Play to Earn(P2E)はゲームと暗号資産を成長させる

ビットコインは「元祖Play to Earn(P2E)ブロックチェーンゲーム」と考えることができる。プレイヤーがコンピューターのパワーを使って複雑なパズルを解き、コインをマイニングするデジタル宝探しだ。

プレイヤーが参加すればするほどコインのマイニングは難しくなり、報酬は増える。獲得したコインは、物を買ったり、他のプレイヤーと交換することができる。腹立たしいと同時に中毒性のあるビットコインは、ルールに基づいた競争的なゲームであり、スコアが記録され、楽しい。

スマートコントラクトの登場により、暗号資産(仮想通貨)はさらに「本物の」ビデオゲームのようになり、開発者たちはブロックチェーンの金融的な性質に、NFTのようなプレイ可能なキャラクターや、結果を変更できないピア・ツー・ピア・バトルといった新しい機能を追加している。

暗号資産ゲームは最近、再びレベルアップし、世界創造や伝説、次世代グラフィックス、没入型体験などが取り入れられている。この進化により、暗号資産とゲームの両分野に新しいカテゴリーを生み出し、資金、才能、新規ユーザーを惹きつけている。

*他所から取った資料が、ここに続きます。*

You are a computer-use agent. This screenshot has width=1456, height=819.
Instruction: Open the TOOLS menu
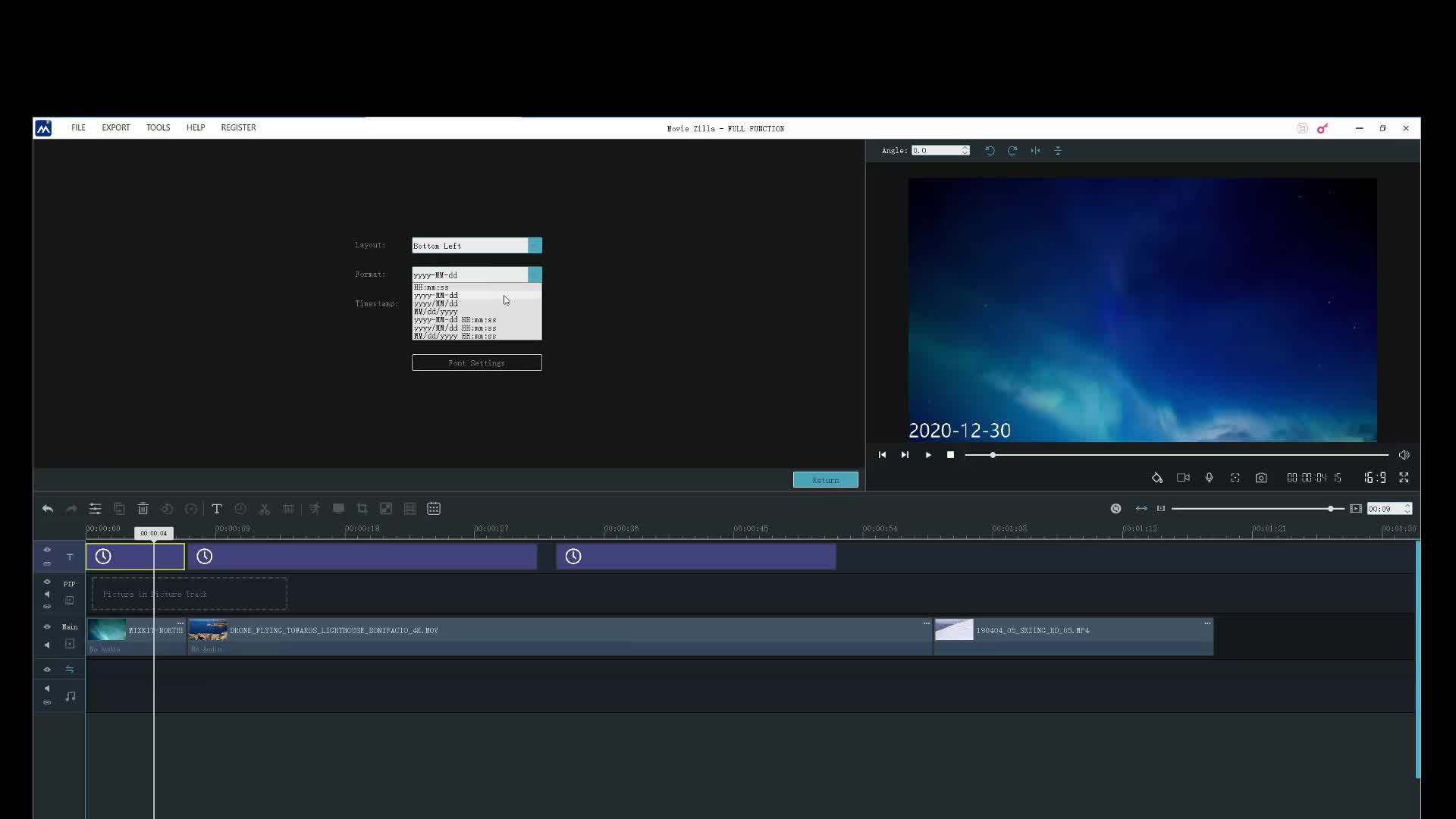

暗号資産業界は長年、新規ユーザーを取り込むことに苦戦してきた。そのため、アクシー・インフィニティ(Axie Infinity)のようなゲームを通じて、ビデオゲームをプレイするだけで魔法のようなインターネットマネーを獲得できるという見通しに魅了され、何百万人もの初心者がWeb3に殺到したときには、信じられないような興奮があった。

もちろん、このトレンドを少しでも追っていた人なら、それほど簡単なことではなかったことをご存知だろう。アクシーのP2Eモデルの最初のバージョンには欠陥があることが判明し、最終的にはエコノミーが立ち行かなくなった。

それでも、多くの人々にとって、遊びの時間と収入を得る力を組み合わせるという当初のアイデアは夢のようなものだった。

「ゲームはどうあるべきか」議論は不毛

一方、伝統的なゲームの世界の人々はあまり乗り気ではなかった。業界のベテランたちは、金融と楽しさを混ぜ合わせるというアイデアに憤慨し、「仕事で稼ぎ、趣味に金を使え」といったスローガンを唱えた。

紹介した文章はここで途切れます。